Os motoristas que presenciarem algum animal na pista, ferido ou não, devem informar a concessionária para que uma equipe vá até o local para fazer a retirada ou o resgate. O número é 0800-3000 333.

A Entrevias ainda ressalta que todas as rodovias da concessionária são monitoradas e o abandono de animais é crime.

Pegada de jaguatirica registrada em passagem de fauna na região de Ribeirão Preto, SP — Foto: Imprensa/Entrevias
Pegada de jaguatirica registrada em passagem de fauna na região de Ribeirão Preto, SP — Foto: Imprensa/Entrevias

Um contraponto: e os resgates?

Favaretto considera positivas as iniciativas de implantar passagens de faunas em rodovias, mas destaca que são necessárias outras medidas para garantir a segurança dos animais em áreas próximas às pistas.

“É fundamental, é necessário, eu vejo com bons olhos e acho que já está surtindo efeito. Mas nós, infelizmente, ainda temos muitos atropelamentos no dia a dia aqui dentro na nossa malha viária”, pontua o biólogo.

Desta forma, ele pensa que a solução ideal seria uma plano “de ponta a ponta”, que inclua tanto a prevenção dos acidentes quanto um resgate para quando eles ocorrerem.

Esse plano teria que incluir travessias subterrâneas, passagens por cima das rodovias, sinalização para o usuário da via e, por fim, parcerias com ONGs ou centros especializados em reabilitação de animais.

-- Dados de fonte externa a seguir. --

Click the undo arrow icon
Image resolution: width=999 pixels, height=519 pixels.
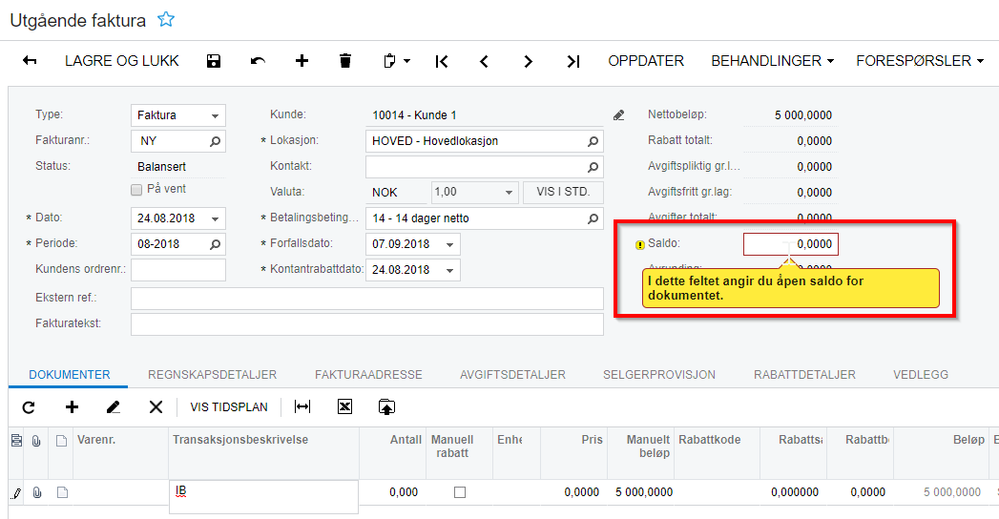coord(258,61)
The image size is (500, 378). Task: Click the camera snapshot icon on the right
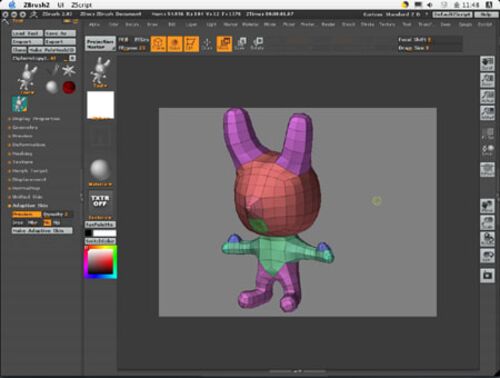point(487,276)
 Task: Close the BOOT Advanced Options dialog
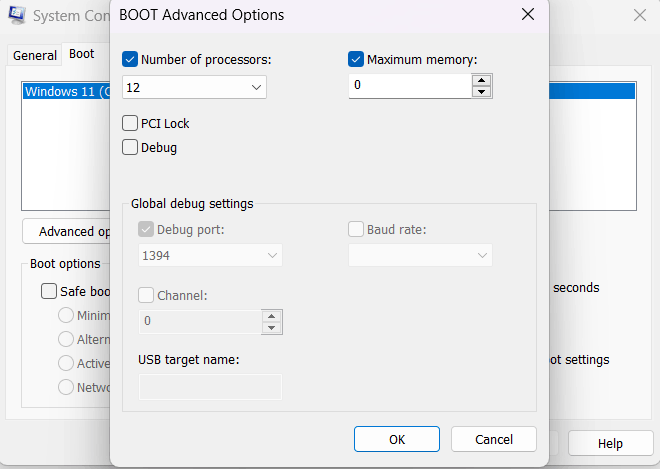528,14
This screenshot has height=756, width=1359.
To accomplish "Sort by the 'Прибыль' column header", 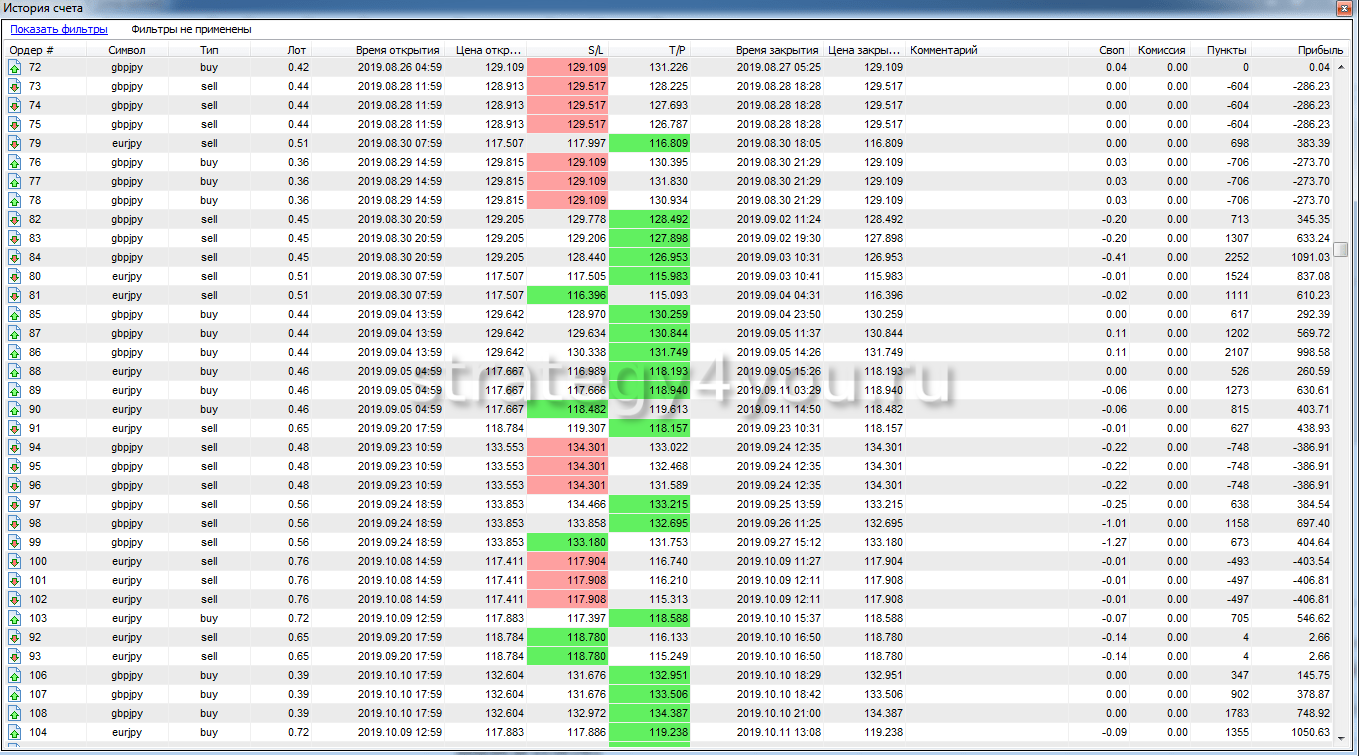I will [1313, 50].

“Nós estamos em pleno ano de 2023 e não temos, ainda, na região de Ribeirão Preto, uma equipe capacitada, habilitada e, principalmente, legalizada para fazer esse tipo de resgate”, afirma Favaretto.

Por isso, além das implantações de passagens de faunas, o biólogo considera que seria importante formar parcerias com equipes capacitadas para resgatar animais atropelados.

“Da mesma maneira que nós temos o resgate SAMU, que vai lá, pega o paciente, põe o colete cervical, coloca na maca e tem todo um processo de olhar pra pessoa, o bicho é a mesma coisa”, afirma.

Resgates mal conduzidos podem desde agravar lesões até mesmo provocar a morte de animais atropelados, mas ainda que eles sejam bem feitos, o resgate por si só não garante uma boa sobrevida.

“O processo de reabilitação é muito mais que o atendimento veterinário emergencial, ele é um trabalho de recuperar o animal para ter condições de voltar para a vida livre”, diz Favaretto.